El sol se estaba poniendo, se había ocultado ya tras la cumbre del monte, y las sombras bajaban a grandes pasos por su falda. La brisa gemía entre los álamos de la fuente, y la niebla se levantaba poco a poco de la superficie del lago y empezaba a envolver las rocas de su orilla.

Sobre una de estas que parecía que estaba a punto de caerse al fondo de las aguas. Sebastian de Argensola estaba arrodillado a los pies de su misterioso muchacho, intentando saber quién era. Le preguntaba:

—¿Quién eres? ¿De dónde vienes? ¿Dónde vives? Yo he venido un día y otro y otro en tu busca y no he visto ni el caballo que te trae aquí ni los criados que te acompañan. Dime: por favor, quién eres. No me importa si eres noble o no. Yo te amo y seré tuyo, tuyo siempre…

El misterioso muchacho era muy hermoso, y pálido como una estatua. Sus cabellos castaños, que brillaban como el cobre, y cortos; y sus ojos eran como dos brillantes esmeraldas de un verde-azul increíble…
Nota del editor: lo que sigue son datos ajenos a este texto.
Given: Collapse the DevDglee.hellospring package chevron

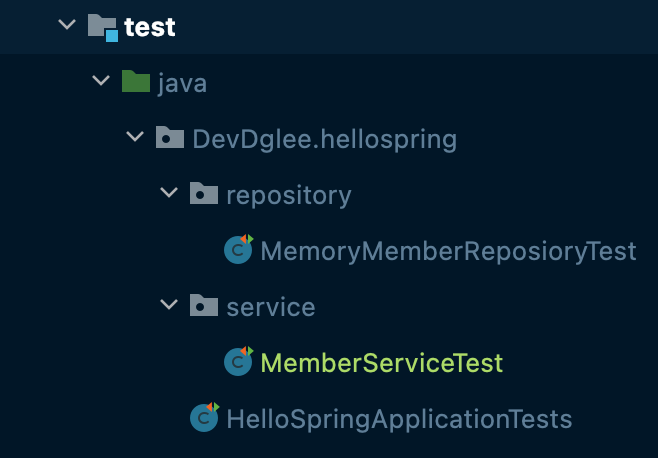Looking at the screenshot, I should pos(135,137).
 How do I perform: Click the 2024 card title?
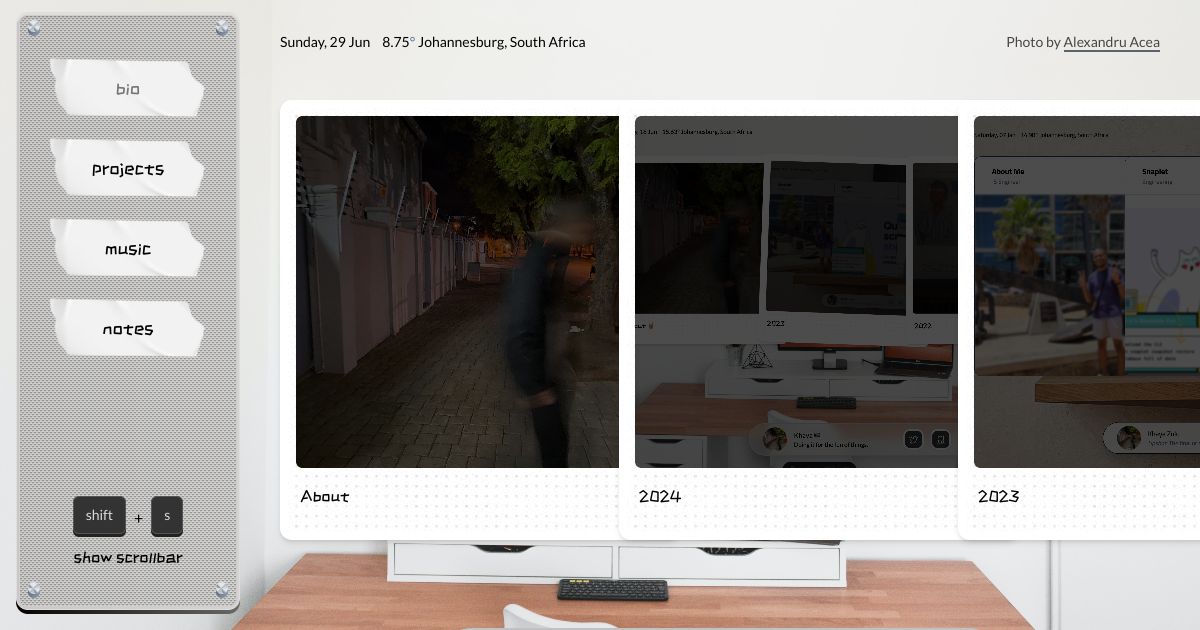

Cuando el joven acabó de hablarle, los labios del hermoso muchacho de movieron como para decir alguna palabra, pero Sebastian sólo pudo oír un suspiro, un suspiro doliente como el de una ligera onda del lago que una suave brisa lleva a morir entre los juncos de la orilla.

—¡No quieres contestarme! —exclamó Sebastian—. ¿Quieres que haga caso de lo que me dicen de ti? Háblame, por favor; deme algo. Necesito saber si me amas. Quiero saber si puedo quererte. ¡Necesito saber su eres un hombre…!

—¿O un demonio…? —acabó de decir el bellísimo joven—. ¿Y si lo fuese?

Sebastian se quedó sin palabras. Un sudor frío le empapó la frente. Sus ojos no podían dejar de mirar los hermosos ojos de aquel hombre; estaba fascinado por su belleza, por su brillo intensísimo… Y, enloquecido, exclamó apasionadamente:

—Si fueras un demonio…, te amaría…, te amaría como te amo ahora, mi destino es amarte hasta más allá de esta vida, si hay algo más allá de ella.

—Sebastian —dijo entonces el hermoso joven, con voz parecida a una música—, yo te amo más aún de lo que tú me amas. Tanto que, siendo un espíritu puro, te quiero a ti que eres un ser mortal. Yo no soy un chico como lo que hay en la tierra. Yo soy un hombre digno de ti, que eres superior a los demás hombres. Yo vivo en el fondo de estas aguas y soy como ellas; no tengo cuerpo, soy fugaz, transparente. Hablo con sus rumores. No es cierto que yo castigue al que se atreve a mover las aguas de la fuente donde vivo; yo le premio con mi amor porque no ha hecho caso a las historias que cuenta la gente, porque sé que él es el que puede entender mí cariño extraño y misterioso.

Mientras él le iba hablando, el joven Sebastian, completamente dominado por los ojos azules que le miraban, atraído por una fuerza desconocida, se acercaba más y más al borde de la roca.

Él bellísimo hombre de ojos azules siguió diciéndole.

—¿No ves el fondo de este lago? ¿Ves esas plantas de largas y verdes hojas que se mueven en él? Ahí descansaremos los dos juntos… Yo te daré una felicidad que no puede imaginarse, que nadie puede darte… Ven. La niebla del lago flota sobre nuestras cabezas; las ondas nos llaman con rumores, el suave viento canta entre los álamos una canción de amor. Ven. Ven conmigo…

La noche empezaba a extender sus sombras, la luna se reflejaba en las aguas del lago. La niebla se movía al soplo del aire. Y los ojos azules brillaban, brillaban en la oscuridad como fuegos artificiales sobre aguas peligrosas…

Sebastian sólo oía ese «ven…, ven». El bellísimo hombre de ojos azules lo llamaba desde el borde del abismo. Parecía que lo sostenía el aire… parecía ofrecerle un beso…, un beso…

Sebastian dio una paso hacia ella, otro…, y sintió unos brazos delgados y flexibles que se anudaban a su cuello, y una sensación fría en sus labios ardientes, un beso de nieve… y vaciló…, perdió pie y cayó al agua con un rumor sordo.

Las aguas saltaron en chispas de luz y se cerraron sobre su cuerpo. Los círculos de plata de la superficie del lago fueron ensanchándose, ensanchándose, hasta morir en la orilla.